Warisan Kinclong Sjamsul-Itjih

Leave a Comment
Pada 4 April 1998 status bank milik Sjamsul Nursalim, BDNI ditetapkan sebagai bank take over (BTO). Baru kemudian, pada Agustus 1998, statusnya menjadi bank beku operasi (BBO).

Sebelum dilakukan era pengucuran BLBI ke BDNI senilai Rp37,039 triliun, ditengarai melalui BDNI, Sjamsul Nursalim melakukan berbagai upaya penggerusan dana masyarakat melalui berbagai transaksi ganjil terkait transper pencairan dana kredit senilai US$607,5 juta. Uang sebanyak itu ditransper melalui BDNI cabang Kepulauan Cook dan Cayman ke 10 perusahaan keluarga Sjamsul Nursalim di Singapura, Hongkong, dan Taiwan.

Nah, setelah BDNI menerima kucuran dana BLBI, Badan Pemeriksa Keuangan (BPK) langsung melakukan audit. Hasil audit itu menemukan adanya potensi kerugian negara dengan indikasi korupsi yang dilakukan Sjamsul Nursalim senilai Rp25,1 triliun. Kerugian negara dari akibat menyimpangnya dana BLBI itu, secara rinci tertangkap dalam 13 kasus.

Dari gambaran hasil pelacakan tersebut, setidaknya ada dua hal yang patut mendapat perhatian aparat penegak hukum. Mulai dari Kejaksaan Agung, KPK, hingga ke Mahkamah Agung.Pertama, sebelum BDNI menjadi BBO, di bank milik Sjamsul Nursalim ini telah terjadi pelanggaran berat terhadap BMPK. Nilainya mencapai US$607,5 juta. Kedua, setelah BLBI diterima BDNI, dana tersebut disalurkan tidak sesuai dengan peruntukan yang dimaksdukan oleh pemerintah. Nilainya Rp25,1 triliun.

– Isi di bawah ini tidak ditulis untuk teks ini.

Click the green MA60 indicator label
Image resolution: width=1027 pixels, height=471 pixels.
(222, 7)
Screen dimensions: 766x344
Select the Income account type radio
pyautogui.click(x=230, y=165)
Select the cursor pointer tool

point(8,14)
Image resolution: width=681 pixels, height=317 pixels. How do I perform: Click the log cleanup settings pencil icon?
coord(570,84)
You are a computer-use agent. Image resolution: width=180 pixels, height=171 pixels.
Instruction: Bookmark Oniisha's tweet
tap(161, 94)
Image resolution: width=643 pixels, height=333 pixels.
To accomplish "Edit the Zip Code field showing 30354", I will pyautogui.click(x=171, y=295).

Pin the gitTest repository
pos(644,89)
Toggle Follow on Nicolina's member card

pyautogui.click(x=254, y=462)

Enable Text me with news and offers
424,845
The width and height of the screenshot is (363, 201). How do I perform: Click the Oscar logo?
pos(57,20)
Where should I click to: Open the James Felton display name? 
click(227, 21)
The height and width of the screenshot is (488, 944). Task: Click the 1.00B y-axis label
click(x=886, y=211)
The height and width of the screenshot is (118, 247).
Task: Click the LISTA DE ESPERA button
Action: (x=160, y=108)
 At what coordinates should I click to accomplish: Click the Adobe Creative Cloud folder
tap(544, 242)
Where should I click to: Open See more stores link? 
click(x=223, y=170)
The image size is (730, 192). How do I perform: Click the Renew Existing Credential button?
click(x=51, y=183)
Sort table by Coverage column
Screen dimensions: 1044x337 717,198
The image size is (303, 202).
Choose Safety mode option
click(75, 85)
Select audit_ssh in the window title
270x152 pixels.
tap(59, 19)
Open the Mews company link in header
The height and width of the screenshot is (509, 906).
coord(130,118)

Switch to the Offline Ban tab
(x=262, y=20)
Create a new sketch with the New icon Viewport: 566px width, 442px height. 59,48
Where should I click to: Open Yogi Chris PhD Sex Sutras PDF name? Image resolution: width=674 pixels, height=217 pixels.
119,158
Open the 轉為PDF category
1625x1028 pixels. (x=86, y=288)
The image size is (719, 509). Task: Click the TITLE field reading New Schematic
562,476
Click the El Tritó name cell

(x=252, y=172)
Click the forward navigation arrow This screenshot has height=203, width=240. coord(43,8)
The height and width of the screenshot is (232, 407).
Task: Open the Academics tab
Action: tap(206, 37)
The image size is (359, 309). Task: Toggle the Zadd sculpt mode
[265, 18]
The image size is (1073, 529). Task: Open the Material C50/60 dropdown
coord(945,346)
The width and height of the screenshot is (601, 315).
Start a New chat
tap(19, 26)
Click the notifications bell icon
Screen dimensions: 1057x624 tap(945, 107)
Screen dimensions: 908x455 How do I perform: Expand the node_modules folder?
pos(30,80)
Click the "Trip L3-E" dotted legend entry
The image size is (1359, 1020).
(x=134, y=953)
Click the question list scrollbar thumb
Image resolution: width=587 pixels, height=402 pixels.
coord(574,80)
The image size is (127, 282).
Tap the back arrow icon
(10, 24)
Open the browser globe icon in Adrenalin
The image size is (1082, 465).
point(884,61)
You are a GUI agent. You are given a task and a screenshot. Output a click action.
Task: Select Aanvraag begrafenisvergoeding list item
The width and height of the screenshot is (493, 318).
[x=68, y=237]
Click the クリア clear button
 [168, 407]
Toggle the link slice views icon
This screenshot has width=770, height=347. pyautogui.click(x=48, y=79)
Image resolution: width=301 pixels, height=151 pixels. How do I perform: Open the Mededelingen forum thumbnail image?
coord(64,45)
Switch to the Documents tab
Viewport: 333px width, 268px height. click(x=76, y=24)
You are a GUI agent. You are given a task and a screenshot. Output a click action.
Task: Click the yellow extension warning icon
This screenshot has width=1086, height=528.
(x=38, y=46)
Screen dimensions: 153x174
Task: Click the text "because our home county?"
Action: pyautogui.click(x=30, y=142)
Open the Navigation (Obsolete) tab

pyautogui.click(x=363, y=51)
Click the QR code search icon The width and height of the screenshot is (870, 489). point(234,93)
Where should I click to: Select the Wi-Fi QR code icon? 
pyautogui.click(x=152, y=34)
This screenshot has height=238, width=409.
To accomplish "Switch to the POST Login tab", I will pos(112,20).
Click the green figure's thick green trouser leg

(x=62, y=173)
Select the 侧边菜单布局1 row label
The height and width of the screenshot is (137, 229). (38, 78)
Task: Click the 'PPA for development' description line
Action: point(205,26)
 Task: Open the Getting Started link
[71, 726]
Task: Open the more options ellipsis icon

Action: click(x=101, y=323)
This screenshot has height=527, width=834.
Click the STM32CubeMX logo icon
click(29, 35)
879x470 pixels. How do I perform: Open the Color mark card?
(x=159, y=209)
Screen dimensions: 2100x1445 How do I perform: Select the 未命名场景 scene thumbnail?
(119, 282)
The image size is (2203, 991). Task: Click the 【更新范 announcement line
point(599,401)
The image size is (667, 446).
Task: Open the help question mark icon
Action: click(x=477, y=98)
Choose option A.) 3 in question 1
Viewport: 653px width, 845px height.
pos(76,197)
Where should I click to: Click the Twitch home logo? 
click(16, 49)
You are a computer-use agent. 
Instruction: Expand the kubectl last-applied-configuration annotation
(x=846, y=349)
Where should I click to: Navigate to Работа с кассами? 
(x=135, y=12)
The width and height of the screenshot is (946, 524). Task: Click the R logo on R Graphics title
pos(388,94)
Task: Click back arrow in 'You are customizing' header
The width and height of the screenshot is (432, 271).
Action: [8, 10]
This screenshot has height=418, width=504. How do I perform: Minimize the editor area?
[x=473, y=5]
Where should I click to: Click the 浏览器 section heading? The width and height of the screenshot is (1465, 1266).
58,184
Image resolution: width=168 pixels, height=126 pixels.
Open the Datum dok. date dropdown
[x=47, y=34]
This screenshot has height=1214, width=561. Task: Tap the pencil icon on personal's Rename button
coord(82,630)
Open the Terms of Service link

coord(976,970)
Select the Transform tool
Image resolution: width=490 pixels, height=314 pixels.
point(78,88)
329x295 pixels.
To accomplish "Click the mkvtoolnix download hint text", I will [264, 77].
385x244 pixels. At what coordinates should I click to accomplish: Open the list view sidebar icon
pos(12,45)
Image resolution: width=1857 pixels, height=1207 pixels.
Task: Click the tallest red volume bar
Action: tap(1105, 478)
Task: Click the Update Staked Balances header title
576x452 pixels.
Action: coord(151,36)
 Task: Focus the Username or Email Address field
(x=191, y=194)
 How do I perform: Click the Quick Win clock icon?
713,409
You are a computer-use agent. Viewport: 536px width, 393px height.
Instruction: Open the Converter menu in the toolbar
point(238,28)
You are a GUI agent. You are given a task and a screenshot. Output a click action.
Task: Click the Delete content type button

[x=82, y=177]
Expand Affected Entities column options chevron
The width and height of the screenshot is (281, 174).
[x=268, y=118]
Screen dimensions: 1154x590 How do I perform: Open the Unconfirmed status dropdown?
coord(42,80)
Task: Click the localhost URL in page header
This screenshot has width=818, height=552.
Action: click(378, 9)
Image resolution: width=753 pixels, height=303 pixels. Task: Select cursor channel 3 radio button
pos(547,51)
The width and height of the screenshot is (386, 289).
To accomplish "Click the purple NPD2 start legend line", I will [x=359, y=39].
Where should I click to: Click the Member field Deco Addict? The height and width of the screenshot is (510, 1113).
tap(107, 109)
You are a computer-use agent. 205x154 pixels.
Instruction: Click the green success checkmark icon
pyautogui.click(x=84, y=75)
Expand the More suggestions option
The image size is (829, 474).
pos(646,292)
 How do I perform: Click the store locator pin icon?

Penggunaan dana BLBI dan tindakan menggerus dana masyarakat melalui penyaluran kridit untuk grup sendiri, jelas-jelas melanggar ketentuan tentang BMPK. Jadi kedua tindakan ini merupakan bentuk tindakan melawan hukum.

Bentuk penyaluran dana masyarakat yang tersimpan di BDNI dengan melanggar BMPK dan cara penyaluran dana BLBI yang tidak sesuai aturan hukum, sepantasnya dimata Kejaksaan merupakan bentuk tindak pidana korupsi. Namun, hingga berita ini diturunkan, tak satupun aparat penegak hukum di Indonesia mampu memulangkan seorang Sjamsul Nursalim dan Itjih Nursalim ke Indonesia guna mempertanggungjawabkan perbuatannya melalui BDNI. Bahkan, kondisi yang ada menjadi terbalik-balik.

Nah, kini Sjamsul dan Itjih Nursalim memang sudah tak ada di Indonesia. Pasangan suami istri ini bermukim di Singapura. Pilihan keduanya untuk menetap di Singapura memang sungguh tepat. Pasalnya pemerintah Indonesia belum sah memiliki perjanjian ekstradisi dengan Singapura. Walaupun sudah diteken, namun terhambat oleh gerakan politik di DPR, sehingga tidak bisa di implementasikan.

Seiring munculnya kasus dugaan suap Artalita Suryani alias Ayin yang dikenal menjadi orang dekat Sjamsul Nursalim, kepada Jaksa Urip Tri Gunawan -- Ketua Tim Jaksa yang menangani kasus BLBI Sjamsul Nursalim, mata rantai bisnis keluarga Sjamsul Nursalim di Indonesia, kembali mendapat perhatian luas.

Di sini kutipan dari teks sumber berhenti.